8- O direito de resistência é idêntico na Ucrânia, na Palestina ou no Saara Ocidental, ou em qualquer nacionalidade oprimida. Nós, os portugueses que queriam o fim do colonialismo, não contestámos a origem das armas nas guerras de libertação das colónias e elas provinham de potências que dominavam outros povos, como a URSS, mesmo que em nome do socialismo. Soubemos o desfecho dessa falsificação histórica do socialismo mas tal não afetou o resultado da independência desses territórios, apesar da Guerra Fria e da “geopolítica”.
9- A resistência militar não invalida todos os esforços para uma autodeterminação pactada, com o concurso de instâncias internacionais. com recurso eventualmente a mecanismos referendários. Contudo, quer a legítima defesa quer o esgotamento de meios pacíficos pode conduzir ao confronto armado. É o caso do Saara, onde depois de décadas de espera por um referendo de autodeterminação aprovado pela ONU, a opressão brutal de Marrocos obrigou ao regresso às armas.
10- A Questão Nacional abarca muitas outras dimensões de dependência dos Estados diretamente face a potências imperialistas, ou indiretamente face a organizações internacionais tuteladas por poderes imperialistas. É um terreno vasto de análise que se refere ao neocolonialismo e a imposições de chantagem político-militar. Contudo, nesta curta abordagem, o foco centra-se nos territórios sem estado, ou em vias de o perder por invasão do exterior.

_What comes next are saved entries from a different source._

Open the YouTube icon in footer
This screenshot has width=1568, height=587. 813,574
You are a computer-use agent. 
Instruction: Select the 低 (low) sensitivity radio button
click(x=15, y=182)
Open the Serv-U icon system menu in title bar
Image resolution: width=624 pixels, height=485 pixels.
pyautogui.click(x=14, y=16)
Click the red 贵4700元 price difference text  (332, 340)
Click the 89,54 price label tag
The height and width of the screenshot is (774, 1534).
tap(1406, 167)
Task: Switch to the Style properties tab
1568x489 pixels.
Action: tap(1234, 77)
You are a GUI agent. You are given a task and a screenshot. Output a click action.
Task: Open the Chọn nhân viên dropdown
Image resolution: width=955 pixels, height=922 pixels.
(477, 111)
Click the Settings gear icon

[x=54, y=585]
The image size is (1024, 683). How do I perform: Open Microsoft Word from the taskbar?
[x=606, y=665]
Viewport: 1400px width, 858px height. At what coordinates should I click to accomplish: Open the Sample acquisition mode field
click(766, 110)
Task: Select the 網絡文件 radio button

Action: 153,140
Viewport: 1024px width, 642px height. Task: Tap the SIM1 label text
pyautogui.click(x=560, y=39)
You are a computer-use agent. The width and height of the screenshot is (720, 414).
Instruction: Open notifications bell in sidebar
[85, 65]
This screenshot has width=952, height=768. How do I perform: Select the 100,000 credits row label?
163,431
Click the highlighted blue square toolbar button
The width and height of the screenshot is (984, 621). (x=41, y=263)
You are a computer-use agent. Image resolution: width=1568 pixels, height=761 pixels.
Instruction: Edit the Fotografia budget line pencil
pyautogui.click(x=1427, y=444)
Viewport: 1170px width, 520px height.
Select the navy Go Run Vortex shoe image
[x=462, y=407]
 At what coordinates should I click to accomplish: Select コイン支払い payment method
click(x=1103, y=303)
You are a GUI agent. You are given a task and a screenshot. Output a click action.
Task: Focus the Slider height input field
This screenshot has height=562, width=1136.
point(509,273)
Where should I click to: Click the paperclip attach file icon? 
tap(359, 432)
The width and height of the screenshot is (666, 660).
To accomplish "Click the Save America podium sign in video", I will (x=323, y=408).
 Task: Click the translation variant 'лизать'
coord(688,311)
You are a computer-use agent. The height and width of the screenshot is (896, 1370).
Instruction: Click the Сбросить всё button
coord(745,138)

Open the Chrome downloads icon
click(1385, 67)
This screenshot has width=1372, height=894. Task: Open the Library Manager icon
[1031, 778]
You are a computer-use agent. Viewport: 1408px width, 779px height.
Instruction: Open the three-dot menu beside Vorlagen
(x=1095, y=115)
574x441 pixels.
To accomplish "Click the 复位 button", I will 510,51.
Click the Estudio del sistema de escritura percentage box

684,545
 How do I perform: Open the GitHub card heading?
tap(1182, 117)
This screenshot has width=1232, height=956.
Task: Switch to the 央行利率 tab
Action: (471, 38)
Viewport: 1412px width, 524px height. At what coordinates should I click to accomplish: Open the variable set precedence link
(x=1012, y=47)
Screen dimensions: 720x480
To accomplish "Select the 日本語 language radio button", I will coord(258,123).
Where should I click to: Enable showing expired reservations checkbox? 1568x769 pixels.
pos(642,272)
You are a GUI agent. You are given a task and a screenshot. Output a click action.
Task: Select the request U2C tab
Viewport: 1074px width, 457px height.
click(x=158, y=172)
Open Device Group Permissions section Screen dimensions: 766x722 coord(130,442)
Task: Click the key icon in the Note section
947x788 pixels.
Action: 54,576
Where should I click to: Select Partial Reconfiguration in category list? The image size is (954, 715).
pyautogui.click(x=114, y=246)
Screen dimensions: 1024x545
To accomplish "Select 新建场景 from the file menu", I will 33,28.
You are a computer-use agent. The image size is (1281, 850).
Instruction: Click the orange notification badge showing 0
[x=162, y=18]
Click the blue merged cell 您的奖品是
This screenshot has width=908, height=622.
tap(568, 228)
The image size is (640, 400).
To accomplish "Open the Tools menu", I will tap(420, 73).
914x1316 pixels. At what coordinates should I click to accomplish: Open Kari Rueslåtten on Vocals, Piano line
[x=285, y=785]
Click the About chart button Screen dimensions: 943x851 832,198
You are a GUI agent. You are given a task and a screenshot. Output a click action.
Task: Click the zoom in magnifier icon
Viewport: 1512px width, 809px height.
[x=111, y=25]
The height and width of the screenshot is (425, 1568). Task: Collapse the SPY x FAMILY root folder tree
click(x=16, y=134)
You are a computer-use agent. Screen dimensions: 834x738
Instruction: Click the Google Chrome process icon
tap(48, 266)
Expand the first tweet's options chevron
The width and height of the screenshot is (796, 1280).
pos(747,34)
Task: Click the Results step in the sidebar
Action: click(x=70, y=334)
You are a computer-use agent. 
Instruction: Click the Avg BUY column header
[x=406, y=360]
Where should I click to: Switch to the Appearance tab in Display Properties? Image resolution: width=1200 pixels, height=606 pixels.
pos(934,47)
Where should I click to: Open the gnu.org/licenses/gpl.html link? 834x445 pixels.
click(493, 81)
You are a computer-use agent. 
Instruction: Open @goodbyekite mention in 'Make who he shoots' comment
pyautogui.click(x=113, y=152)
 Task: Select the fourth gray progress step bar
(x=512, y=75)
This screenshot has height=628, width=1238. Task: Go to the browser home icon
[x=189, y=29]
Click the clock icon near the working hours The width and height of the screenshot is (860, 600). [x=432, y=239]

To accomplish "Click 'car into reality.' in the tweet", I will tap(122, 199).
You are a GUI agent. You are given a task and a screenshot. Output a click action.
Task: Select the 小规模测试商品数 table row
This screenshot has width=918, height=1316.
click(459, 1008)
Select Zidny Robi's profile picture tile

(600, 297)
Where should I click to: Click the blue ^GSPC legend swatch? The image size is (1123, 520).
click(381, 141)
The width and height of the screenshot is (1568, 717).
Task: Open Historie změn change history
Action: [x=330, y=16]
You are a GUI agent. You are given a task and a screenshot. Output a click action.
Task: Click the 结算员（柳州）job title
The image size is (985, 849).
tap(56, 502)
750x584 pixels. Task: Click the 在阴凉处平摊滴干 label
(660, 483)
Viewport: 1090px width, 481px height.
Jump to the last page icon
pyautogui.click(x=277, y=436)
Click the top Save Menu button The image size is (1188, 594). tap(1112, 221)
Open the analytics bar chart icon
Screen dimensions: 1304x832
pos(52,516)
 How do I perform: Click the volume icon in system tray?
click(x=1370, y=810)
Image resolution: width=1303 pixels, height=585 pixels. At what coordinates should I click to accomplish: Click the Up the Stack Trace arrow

11- Em matéria de as Nações disporem de si próprias, devemos entender que todas as lutas para serem minimamente consequentes se filiam à Carta das Nações e demais declarações emanadas das Nações Unidas, o que constitui ainda hoje o ponto mais avançado de todos os processos anticoloniais e resultou do legado da derrota do nazi-fascismo e da aliança que venceu.
12- Voltando ao começo destas notas, Putin percebeu bem a posição de Lénine quando declarou no discurso da invasão da Ucrânia que esse país era uma invenção de Lénine, nunca deveria ter saído da Rússia. Assim pensam os imperialistas. Tanto faz que seja Putin sobre a Ucrânia como Trump sobre a Venezuela.